Jean-Paul Sartre réflexions sur la question juive (1943)
2.3 Et l’amour ? Ne nous permet-il pas d’échapper à une relation de maîtrise et de servitude avec autrui sans tomber dans l’aliénation ? Il n’en est rien et loin d’instaurer une rapport privilégié à autrui n’est-il qu’un cas grossissant de ce schéma et révèle les difficultés dans notre rapport aux autres .
:
Quel est le projet de l’amour ?
1 Nous ne voulons pas posséder un corps, nous voulons un esprit !
Si nous pouvions nous contenter de la possession du corps, on assimilerait le désir amoureux au besoin sexuel, le résultat limiterait fort la production littéraire ! Et, à, la limite le viol serait la finalité nécessaire et suffisante du projet de l'amour.

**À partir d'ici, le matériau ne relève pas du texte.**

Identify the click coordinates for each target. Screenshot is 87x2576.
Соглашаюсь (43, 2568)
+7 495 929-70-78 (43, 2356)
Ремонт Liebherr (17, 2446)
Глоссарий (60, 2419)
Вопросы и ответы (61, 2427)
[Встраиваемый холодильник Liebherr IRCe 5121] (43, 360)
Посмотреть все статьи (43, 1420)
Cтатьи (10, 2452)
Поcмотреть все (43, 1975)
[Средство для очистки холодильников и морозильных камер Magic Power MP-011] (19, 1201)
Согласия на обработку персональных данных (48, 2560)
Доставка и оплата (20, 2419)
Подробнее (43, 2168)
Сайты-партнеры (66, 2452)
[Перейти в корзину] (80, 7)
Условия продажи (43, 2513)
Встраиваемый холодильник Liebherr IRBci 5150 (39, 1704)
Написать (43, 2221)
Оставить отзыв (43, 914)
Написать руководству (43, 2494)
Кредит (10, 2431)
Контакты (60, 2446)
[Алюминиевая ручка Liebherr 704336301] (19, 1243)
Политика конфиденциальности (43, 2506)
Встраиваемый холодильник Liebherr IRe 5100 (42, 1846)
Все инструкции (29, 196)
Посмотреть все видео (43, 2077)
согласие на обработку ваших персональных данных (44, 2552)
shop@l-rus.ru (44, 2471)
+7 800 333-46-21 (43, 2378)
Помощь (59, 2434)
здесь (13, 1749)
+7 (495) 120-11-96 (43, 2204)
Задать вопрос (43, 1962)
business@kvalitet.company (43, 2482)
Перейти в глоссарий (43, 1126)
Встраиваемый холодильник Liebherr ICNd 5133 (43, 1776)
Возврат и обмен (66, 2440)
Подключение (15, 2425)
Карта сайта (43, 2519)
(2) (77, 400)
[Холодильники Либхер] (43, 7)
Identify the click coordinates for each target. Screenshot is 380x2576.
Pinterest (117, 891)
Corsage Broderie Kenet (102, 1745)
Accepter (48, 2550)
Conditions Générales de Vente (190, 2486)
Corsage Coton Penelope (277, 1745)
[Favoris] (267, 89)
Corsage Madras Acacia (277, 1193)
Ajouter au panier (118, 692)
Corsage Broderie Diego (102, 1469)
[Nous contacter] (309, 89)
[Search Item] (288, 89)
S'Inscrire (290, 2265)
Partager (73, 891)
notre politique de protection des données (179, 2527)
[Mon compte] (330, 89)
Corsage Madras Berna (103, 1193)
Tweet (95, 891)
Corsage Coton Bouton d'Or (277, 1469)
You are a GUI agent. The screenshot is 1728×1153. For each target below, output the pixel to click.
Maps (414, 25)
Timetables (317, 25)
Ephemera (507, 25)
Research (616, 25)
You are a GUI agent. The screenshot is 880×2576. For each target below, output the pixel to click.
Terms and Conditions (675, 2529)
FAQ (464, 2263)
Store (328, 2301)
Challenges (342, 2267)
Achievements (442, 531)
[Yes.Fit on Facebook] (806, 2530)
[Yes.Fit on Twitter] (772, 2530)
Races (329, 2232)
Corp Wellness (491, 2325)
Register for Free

L'amour ne se contente pas du corps: " On n'aime pas une folle, sinon en tant qu'on l'a aimée avant sa folie" .
Lisons SARTRE :
« Cette notion de « propriété » par quoi on explique si souvent l’amour ne saurait être première, en effet. Pourquoi voudrai-je m’approprier autrui si ce n’est si ce n’était justement en tant qu’Autrui me fait être ? Mais cela implique justement un certain mode d’appropriation : c’est de la liberté de l’autre en tant que telle que nous voulons nous emparer. Et non par volonté de puissance : le tyran se moque de l’amour ; il se contente de la peur. S’il recherche l’amour de ses sujets c’est par politique et s’il trouve un moyen plus économique de les asservir, il l’adopte aussitôt. »
Désirer en effet c’est potentiellement nier, absorber en soi car le désir est souvent défini comme manque . Je désire mettre fin à ce manque . Mais si je crois mettre fin à ce manque en m’emparant d’autrui comme d’une chose, et notamment au travers de son corps, je suis déçue .
Je ne peux donc le désirer que si je ne le nie pas comme conscience ou comme liberté.
Toute la signification mais aussi toute la difficulté de l’amour viennent de là !
Nous ne voulons pas qu’autrui nous offre son corps mais qu’il nous reconnaisse dans notre amour. Autrement dit nous voulons être aimé en retour . Aimer c’est vouloir être aimé parce qu’autrui nous fait être , il nous donne notre identité, il semble même justifier mon existence .Si on m’aime, c’est que je suis , tel est le cogito amoureux !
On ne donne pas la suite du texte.